The former teacher aide and mother of one joined the iwi health organisation in September 2022 and says working in primary health services for whānau has changed her worldview.
“It’s a job that’s opened my eyes to what is going on for some people and that there is no room for judgement.”
Awhina is part of the tamariki ora team helping to look after around 350 pēpi born in Gisborne every year.
Nurses and kaiāwhina provide the nationally-available Well Child Tamariki Ora programme of health visits for children from 6 weeks up to 5 years. They also provide ante-natal wananga and other support for māmā and their pēpi.
As a single māmā, Awhina is more aware than most about what it’s like to feel vulnerable and in need of support from others. In 2021, while heavily pregnant with her daughter, she fell gravely ill with pneumonia and bronchitis. Struggling to breathe she was rushed to hospital in Gisborne and admitted to the intensive care unit (ICU). She was then transferred Tauranga Hospital’s ICU.

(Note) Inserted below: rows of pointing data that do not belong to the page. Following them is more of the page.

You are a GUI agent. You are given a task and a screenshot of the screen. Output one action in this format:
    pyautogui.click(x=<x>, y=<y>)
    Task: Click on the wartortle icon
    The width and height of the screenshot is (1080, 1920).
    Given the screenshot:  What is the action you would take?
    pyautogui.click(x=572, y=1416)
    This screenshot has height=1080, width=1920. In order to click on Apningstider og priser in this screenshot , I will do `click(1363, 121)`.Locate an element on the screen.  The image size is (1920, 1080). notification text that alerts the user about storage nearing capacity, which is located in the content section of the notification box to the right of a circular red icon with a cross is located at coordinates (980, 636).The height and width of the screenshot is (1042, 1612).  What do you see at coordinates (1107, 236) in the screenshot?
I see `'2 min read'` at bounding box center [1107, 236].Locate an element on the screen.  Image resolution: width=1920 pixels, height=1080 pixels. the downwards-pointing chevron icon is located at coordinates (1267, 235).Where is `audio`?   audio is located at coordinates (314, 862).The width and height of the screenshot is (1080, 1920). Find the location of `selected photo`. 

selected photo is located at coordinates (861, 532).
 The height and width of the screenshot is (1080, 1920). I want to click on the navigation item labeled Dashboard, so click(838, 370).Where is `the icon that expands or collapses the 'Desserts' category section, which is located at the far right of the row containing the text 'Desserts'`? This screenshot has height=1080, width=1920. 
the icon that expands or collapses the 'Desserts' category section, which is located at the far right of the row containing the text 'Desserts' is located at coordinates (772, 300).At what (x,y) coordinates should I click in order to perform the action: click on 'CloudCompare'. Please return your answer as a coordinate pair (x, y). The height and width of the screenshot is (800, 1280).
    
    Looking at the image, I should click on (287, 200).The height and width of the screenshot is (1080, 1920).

“It was life-threatening for me and I could have lost her,” says Awhina in her husky voice, another reminder of what impact the illnesses had on her. “Yes, a lot of people notice that! The illness took my voice from me and two years later it’s still coming back slowly.”
Another big change for Awhina has been an incredible weight loss over the past three years. Once weighing in at over 140kg Awhina is now a healthy body shape and size giving her the freedom to do the things she and her daughter love like spending time at a whānau farm near Ruatoria. “It’s so peaceful up there.”
Awhina, whose name means helper, grew up on the East Coast and went to school at Te Kura Kaupapa Māori o Te Waiu O Ngati Porou, and Lytton High School. She worked towards getting her teacher’s certificate from Te Whare Wānanga o Awanuiārangi and says she will complete it one day.
Awhina worked at Te Puna Reo o Raparapaririki in Ruatoria for three years before making the move to Gisborne and working at a kōhanga reo as a kaiāwhina, also for three years.
On the day of this interview Awhina, 28, was observing nurse and kaiāwhina influenza and Covid-19 immunisations at a Turanga Health vaccination clinic. The experience is setting her up to work at Turanga Health’s popular and successful whānau vaccination drive-through events held most weekends around the rohe.
“Joining Turanga Health has been a healthy decision for me, and my baby and I am grateful every day I have the opportunity to work here. I now see the difference we can make with the help that we can provide. I see it on their faces. I’ve told my mum and dad; ‘this is the workplace for me’.”